Birgit zur Nieden, Referentin der Abteilung Integration und Migration im Haus von Sozialsenatorin Elke Breitenbach (Linke), stellt die wesentlichen Ziele der geplanten Gesetzesnovelle vor: Der Öffentliche Dienst müsse auf die Migrationsgesellschaft ausgerichtet werden, Menschen mit Migrationshintergrund sollen hier gemäß ihrem Anteil an der Bevölkerung repräsentiert, ihre zivilgesellschaftlichen Organisationen eingebunden und unterstützt werden. Dabei müsse es dann auch auch darum gehen, Zielmarken in der Personalplanung einzuführen.

Bei alldem wird in dem vorliegenden Entwurf die Zielgruppe deutlich erweitert, und zwar zum einen um die »dritte« Generation: »Eine Person verfügt über einen Migrationshintergrund, wenn sie selbst, mindestens ein Elternteil oder mindestens ein Großelternteil die deutsche Staatsangehörigkeit nicht durch Geburt besitzt.« Zum anderen werden auch »Personen mit Migrationsgeschichte« berücksichtigt. Dies wiederum umfasst jene Personen, die rassistisch diskriminiert werden oder denen nach eigenen Angaben ein Migrationshintergrund zugeschrieben wird, etwa aufgrund ihres Aussehens, ihrer Sprache oder ihres Namens.
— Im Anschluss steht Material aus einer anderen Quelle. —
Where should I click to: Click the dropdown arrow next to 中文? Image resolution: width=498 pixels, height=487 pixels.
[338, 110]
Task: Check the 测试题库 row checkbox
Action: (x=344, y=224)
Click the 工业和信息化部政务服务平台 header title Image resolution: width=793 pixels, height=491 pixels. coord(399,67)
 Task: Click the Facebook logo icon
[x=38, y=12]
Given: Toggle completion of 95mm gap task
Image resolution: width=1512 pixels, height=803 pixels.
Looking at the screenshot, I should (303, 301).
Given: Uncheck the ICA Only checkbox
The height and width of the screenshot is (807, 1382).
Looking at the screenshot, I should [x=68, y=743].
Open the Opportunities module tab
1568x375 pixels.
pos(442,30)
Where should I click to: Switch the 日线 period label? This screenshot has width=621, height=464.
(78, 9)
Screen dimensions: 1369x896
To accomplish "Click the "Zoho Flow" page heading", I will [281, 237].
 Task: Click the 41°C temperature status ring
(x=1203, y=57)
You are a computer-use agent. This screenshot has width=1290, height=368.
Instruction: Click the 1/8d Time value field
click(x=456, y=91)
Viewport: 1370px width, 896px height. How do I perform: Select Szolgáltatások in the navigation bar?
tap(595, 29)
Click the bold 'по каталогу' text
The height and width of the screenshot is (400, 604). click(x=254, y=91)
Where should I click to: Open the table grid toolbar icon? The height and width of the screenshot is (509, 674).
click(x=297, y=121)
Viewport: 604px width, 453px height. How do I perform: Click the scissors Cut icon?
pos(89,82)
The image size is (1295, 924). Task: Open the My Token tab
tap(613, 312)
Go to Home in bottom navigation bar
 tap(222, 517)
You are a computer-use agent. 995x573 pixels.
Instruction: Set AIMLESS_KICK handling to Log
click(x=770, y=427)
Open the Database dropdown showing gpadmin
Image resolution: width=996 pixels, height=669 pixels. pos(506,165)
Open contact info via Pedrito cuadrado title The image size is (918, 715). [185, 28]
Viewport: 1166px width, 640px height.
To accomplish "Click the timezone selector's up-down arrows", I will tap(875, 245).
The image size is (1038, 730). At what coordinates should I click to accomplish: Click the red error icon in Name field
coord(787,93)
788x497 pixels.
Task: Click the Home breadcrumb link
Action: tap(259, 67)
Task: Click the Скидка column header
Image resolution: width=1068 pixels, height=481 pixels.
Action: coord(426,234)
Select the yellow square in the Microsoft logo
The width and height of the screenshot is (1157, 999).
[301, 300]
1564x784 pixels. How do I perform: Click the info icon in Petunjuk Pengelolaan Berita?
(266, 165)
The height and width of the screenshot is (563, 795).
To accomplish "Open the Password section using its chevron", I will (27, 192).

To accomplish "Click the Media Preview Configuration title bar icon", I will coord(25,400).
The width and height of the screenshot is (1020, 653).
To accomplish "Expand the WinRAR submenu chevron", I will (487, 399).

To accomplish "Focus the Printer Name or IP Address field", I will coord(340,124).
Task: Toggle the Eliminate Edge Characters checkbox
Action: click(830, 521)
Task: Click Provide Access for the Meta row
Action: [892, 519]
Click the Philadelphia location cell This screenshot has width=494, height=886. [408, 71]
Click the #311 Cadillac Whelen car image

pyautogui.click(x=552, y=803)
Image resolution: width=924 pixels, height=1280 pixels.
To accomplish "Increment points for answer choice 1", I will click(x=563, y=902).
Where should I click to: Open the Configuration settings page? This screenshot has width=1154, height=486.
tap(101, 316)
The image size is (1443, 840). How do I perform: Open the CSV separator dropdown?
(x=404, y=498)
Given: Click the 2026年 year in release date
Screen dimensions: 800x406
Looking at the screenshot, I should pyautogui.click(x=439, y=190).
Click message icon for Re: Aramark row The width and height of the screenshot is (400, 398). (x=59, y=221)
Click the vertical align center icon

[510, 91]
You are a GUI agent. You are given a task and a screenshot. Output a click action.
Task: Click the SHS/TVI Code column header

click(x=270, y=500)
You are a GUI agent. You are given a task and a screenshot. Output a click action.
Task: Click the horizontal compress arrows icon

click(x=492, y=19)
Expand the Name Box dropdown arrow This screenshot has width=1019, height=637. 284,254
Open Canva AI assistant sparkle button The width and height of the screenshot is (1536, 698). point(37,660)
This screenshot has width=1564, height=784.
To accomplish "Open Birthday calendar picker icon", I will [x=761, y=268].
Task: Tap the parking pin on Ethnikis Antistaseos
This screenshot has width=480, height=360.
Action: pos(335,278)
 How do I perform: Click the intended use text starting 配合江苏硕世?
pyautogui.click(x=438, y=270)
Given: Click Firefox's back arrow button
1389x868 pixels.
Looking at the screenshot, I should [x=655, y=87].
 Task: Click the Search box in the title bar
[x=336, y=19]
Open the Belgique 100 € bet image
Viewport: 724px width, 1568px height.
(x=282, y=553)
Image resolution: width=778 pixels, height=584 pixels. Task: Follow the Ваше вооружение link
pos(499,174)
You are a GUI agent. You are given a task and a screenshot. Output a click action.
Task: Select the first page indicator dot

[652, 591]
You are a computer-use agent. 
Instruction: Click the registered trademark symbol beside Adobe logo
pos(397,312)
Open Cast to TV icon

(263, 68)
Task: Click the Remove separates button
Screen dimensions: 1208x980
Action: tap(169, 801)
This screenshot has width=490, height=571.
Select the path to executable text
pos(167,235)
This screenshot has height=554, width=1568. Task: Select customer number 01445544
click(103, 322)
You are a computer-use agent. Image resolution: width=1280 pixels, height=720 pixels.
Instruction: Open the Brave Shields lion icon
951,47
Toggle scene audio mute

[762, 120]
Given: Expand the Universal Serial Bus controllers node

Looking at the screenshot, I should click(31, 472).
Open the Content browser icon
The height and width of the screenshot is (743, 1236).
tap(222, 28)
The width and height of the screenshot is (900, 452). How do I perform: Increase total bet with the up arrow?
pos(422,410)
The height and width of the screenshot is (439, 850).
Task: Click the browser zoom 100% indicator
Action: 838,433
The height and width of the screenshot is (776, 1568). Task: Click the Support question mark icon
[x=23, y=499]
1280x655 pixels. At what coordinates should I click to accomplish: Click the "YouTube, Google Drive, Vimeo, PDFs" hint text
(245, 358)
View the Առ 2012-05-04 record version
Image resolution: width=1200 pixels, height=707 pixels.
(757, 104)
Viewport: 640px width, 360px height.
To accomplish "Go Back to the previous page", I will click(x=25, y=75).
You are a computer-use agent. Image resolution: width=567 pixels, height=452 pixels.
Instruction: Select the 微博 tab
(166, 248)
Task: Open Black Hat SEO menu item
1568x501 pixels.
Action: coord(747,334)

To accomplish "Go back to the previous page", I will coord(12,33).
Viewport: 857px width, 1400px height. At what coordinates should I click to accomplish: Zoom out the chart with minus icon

Bei der Diskussion des Entwurfs am Dienstag weist die sozialpolitische Sprecherin der Berliner SPD-Fraktion, Ülker Radziwill, darauf hin, dass die Angabe eines Migrationshintergrundes bei Einstellungsverfahren keineswegs verpflichtend sein dürfe: »Klar, Sie wollen gerne Zahlen, denn anhand von Zahlen kann man natürlich andere Sachen ableiten. Aber das Gesetz muss die Möglichkeit geben, dass es eine freiwillige Angabe ist und auch eine anonymisierte Version möglich ist.«

Insgesamt sei der Entwurf zwar gut vorbereitet. Allerdings weiß auch Radziwill, dass man erst am Beginn der Debatte steht. Läuft alles nach Plan, könnte das Gesetz im Frühjahr kommenden Jahres verabschiedet werden. »Das wird natürlich nur passieren, wenn wir kompromissbereit und dazu bereit sind, das eine oder andere auch zu ändern«, so Integrationsbeauftragte Niewiedzial.